At first the scene was one of a luxuriant vegetation; but after an hour of burning sun and sickly damp, the effects of the late storms, we emerged from the waste of vegetation on to the region of the Grand Prairie. Over the rolling surface, which rarely broke into hill or dale, lay a tapestry of thick grass, already turning to a ruddy yellow under the influence of
approaching autumn. Nothing, I may remark, is more monotonous, except the African and Indian jungle, than these prairie tracks. You saw, as it were, the ends of the earth, and looked around in vain for some object upon which the eye might rest; it wanted the sublimity of repose so suggestive in the sandy deserts, and the perpetual motion so pleasing in the aspect of the sea.
Passing through a few wretched shanties called Troy, in Syracuse, we arrived about three o’clock at Cold Springs, where we were allowed an hour’s halt to dine and change mules. The scene was the “rale” Far West. The widow body to whom the shanty of the station belonged lay sick with fever, and the aspect of her family was a “caution to snakes.” The ill-conditioned sons dawdled about, listless as Indians, in skin tunics, and the daughters, whose sole attire was apparently a calico morning wrapper, waited on us in a grudging way in the wretched log hut, which appeared ignorant of the duster and the broom. Myriads of flies disputed with us a dinner consisting of dough-nuts, suspicious eggs in a greasy fritter, and rusty bacon, intolerably fat. It was our first sight of squatter life, and, except in two cases, it was our worst.
We drove on all the afternoon and all the night, except for a halt for supper. The last part of our journey was performed under a heavy thunderstorm. Gusts of violent wind whizzed overhead, thunder crashed and rattled, and vivid lightning, flashing out of the murky depths around, made earth and air
one blaze of fire. We arrived about one o’clock a.m. at Locknan’s station, a few log huts near a creek. Here we found beds and snatched an hour of sleep. So passed the first day.
It is not my purpose to describe the journey day by day, for it lasted nineteen days, and one day was often much like another. I shall therefore content myself with picking out the chief points of interest on the route.
Before long the prairies wore a burnt-up aspect. As far as the eye could see the tintage was that of the Arabian desert. It was still, however, too early for prairie fires, and I therefore did not witness this magnificent spectacle. In some parts, where the grass is tall and rank, and the roaring flames leap before the fire with the stride of a maddened horse, the danger is imminent, and the spectacle must be one of awful sublimity.

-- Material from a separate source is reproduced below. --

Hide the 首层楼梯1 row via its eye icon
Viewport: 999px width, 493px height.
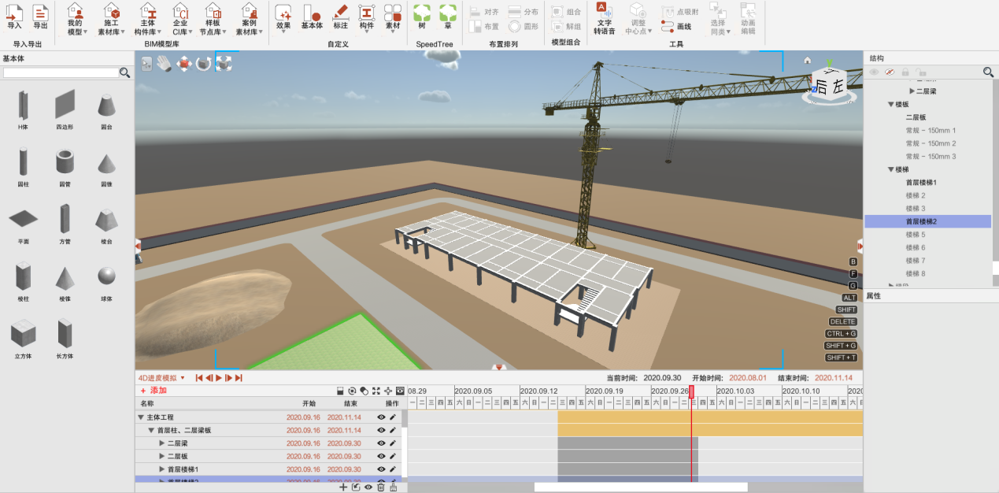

I said at first that the prairie scenery was monotonous, and so on the whole it was, but every now and then we came upon beautiful oases in the desert. Such was the valley of the Little Blue River, fringed with emerald-green oak groves, cotton wood, and long-leaved willow. As we got on to the tableland above this river, between that and the River Platte, the evening approached, and a smile from above lit up into perfect beauty the features of the world below. It was a glorious sunset. Stratum upon stratum of cloud banks, burnished to golden red in the vicinity of the setting sun, and polished to dazzling silvery white
above, lay piled half-way from the horizon to the zenith, with a distinct strike towards a vanishing point to the west and dipping into a gateway, through which the orb of day slowly retired. Overhead floated, in a sea of amber and yellow, pink and green heavy purple clouds, whilst in the east black and blue were so curiously blended that the eye could not distinguish whether it rested upon a darkening air or a lowering thunder-cloud. We enjoyed these beauties, I am glad to say, in silence; not a soul said “Look there!” or “How pretty!”
When we came to the fork of the great River Platte we saw from time to time a line of Indian removes. This meant that these wild people were shifting their quarters for grass, and when it became a little colder they sought some winter abode on the banks of a stream which supplied fuel and where they could find meat, so that with warmth and food, song and talk, and smoke and sleep, they could while away the dull and dreary winter.